You can’t change what happened. You can change how it affects you.

mummypie17 · 22/07/2020 17:32

I was picked on as a child by some kids (although not relentlessly - some minor name-calling and being blanked/excluded). However, the experience has built up my character and I now specialise in behaviour in secondary schools. I don't have any desire to confront my bullies or to take any revenge. If I saw them, I will still treat them with courtesy (as that is how I am) although we wouldn't be best friends

LittleMissMe99 · 22/07/2020 17:33

I just wouldn't ever speak to her.

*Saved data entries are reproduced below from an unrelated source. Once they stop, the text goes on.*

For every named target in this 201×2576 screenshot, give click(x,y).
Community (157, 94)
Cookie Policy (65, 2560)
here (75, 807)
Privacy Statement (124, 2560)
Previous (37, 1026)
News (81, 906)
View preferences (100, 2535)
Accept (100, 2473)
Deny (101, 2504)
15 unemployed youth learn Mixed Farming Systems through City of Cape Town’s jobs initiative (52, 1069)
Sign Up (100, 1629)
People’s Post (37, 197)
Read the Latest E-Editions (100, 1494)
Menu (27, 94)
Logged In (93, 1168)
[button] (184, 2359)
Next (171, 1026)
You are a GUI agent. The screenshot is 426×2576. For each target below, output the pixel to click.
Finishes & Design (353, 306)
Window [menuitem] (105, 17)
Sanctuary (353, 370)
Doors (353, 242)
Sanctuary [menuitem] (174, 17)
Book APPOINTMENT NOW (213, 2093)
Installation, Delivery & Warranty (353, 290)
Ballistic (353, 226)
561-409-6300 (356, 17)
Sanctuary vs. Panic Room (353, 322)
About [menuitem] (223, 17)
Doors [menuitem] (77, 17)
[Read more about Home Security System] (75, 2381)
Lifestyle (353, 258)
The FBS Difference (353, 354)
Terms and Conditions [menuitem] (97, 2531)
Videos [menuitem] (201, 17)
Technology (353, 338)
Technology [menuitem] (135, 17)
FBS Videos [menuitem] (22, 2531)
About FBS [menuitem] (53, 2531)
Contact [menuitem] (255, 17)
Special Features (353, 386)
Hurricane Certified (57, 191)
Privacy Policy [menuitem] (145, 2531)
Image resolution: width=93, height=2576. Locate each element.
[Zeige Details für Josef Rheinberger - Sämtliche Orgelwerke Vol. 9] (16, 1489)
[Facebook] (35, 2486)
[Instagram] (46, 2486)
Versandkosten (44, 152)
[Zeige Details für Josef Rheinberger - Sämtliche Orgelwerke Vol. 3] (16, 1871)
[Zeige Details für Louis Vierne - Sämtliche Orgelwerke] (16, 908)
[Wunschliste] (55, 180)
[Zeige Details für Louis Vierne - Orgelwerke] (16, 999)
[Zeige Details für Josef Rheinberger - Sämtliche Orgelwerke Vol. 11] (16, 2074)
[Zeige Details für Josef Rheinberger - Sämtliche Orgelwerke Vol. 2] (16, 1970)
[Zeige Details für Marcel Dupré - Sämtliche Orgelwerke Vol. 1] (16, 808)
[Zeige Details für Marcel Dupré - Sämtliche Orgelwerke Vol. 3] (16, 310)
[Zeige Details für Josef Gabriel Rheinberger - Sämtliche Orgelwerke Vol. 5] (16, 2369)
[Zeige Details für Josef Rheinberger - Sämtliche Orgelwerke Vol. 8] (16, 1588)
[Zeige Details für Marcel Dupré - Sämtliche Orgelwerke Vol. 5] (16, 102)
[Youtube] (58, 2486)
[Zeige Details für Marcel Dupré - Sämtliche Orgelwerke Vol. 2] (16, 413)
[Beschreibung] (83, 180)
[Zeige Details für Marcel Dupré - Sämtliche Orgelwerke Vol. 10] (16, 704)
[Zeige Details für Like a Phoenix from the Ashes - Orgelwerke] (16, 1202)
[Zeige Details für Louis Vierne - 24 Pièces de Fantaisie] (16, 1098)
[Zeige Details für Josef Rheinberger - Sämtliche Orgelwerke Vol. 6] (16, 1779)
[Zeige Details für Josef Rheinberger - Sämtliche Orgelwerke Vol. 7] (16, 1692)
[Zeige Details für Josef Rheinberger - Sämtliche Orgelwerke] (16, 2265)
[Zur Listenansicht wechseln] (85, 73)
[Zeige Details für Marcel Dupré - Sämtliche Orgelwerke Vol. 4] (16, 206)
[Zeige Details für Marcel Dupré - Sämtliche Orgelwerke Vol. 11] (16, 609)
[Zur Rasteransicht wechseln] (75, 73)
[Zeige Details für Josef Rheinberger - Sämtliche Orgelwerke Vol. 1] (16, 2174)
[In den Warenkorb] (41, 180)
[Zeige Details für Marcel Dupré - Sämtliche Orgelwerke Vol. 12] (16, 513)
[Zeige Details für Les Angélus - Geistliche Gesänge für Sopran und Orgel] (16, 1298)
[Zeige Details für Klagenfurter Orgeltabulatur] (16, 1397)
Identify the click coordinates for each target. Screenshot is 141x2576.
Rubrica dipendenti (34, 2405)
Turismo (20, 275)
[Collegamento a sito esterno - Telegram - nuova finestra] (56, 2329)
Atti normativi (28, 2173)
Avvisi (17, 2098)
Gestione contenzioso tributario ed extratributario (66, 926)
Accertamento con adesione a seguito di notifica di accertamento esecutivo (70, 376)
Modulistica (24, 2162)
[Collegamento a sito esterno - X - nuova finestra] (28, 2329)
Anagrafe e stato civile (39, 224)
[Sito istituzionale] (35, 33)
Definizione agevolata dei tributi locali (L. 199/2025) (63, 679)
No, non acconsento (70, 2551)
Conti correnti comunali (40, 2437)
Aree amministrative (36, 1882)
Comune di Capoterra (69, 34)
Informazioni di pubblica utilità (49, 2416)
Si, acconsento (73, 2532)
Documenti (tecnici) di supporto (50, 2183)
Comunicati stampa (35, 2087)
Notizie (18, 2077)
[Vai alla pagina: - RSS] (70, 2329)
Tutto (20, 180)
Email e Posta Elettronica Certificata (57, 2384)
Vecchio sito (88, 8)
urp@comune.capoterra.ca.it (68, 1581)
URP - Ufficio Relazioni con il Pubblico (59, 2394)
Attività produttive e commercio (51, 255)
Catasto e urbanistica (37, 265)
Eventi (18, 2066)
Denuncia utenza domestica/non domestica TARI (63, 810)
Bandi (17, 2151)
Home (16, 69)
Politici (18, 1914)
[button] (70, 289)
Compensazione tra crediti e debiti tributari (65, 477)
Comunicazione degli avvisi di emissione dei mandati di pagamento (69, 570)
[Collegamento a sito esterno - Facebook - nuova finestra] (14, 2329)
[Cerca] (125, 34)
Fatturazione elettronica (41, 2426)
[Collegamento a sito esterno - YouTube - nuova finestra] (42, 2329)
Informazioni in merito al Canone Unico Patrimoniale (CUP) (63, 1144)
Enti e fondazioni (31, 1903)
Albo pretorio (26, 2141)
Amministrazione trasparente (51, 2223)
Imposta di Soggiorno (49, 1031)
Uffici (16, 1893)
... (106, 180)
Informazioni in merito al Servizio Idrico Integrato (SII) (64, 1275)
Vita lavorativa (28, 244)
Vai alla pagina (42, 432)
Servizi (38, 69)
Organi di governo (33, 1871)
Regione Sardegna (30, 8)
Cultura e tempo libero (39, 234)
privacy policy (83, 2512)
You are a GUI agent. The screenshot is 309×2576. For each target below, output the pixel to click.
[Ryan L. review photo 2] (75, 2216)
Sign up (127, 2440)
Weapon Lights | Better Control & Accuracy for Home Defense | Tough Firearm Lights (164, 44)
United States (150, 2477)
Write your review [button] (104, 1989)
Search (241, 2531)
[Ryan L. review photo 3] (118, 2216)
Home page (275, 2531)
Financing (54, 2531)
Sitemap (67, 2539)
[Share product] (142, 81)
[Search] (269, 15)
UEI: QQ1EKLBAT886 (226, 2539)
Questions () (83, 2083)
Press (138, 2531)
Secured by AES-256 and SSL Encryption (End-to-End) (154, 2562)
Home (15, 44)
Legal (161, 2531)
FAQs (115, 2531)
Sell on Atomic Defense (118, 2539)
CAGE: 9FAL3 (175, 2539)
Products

Don't give her the reaction she wanted all those years ago. Leave her wondering why you walk away every time you see her. If she asks why you don't speak to her, just reply "I've got nothing to say to you". I'm if the mind, that cutting people like that out of your life is the best thing.

SerenityNowwwww · 22/07/2020 17:33

Some do!

A child at ds school was a very spoiled and indulged child - his dad was increasingly full of the magic of himself too. Very smug - very intelligent, rich, successful and self satisfied. Happy people - no skeletons (I knew the family quite well) but just very very self-satisfied with a superiority complex! The child enjoyed stirring it/teasing for the fun of it.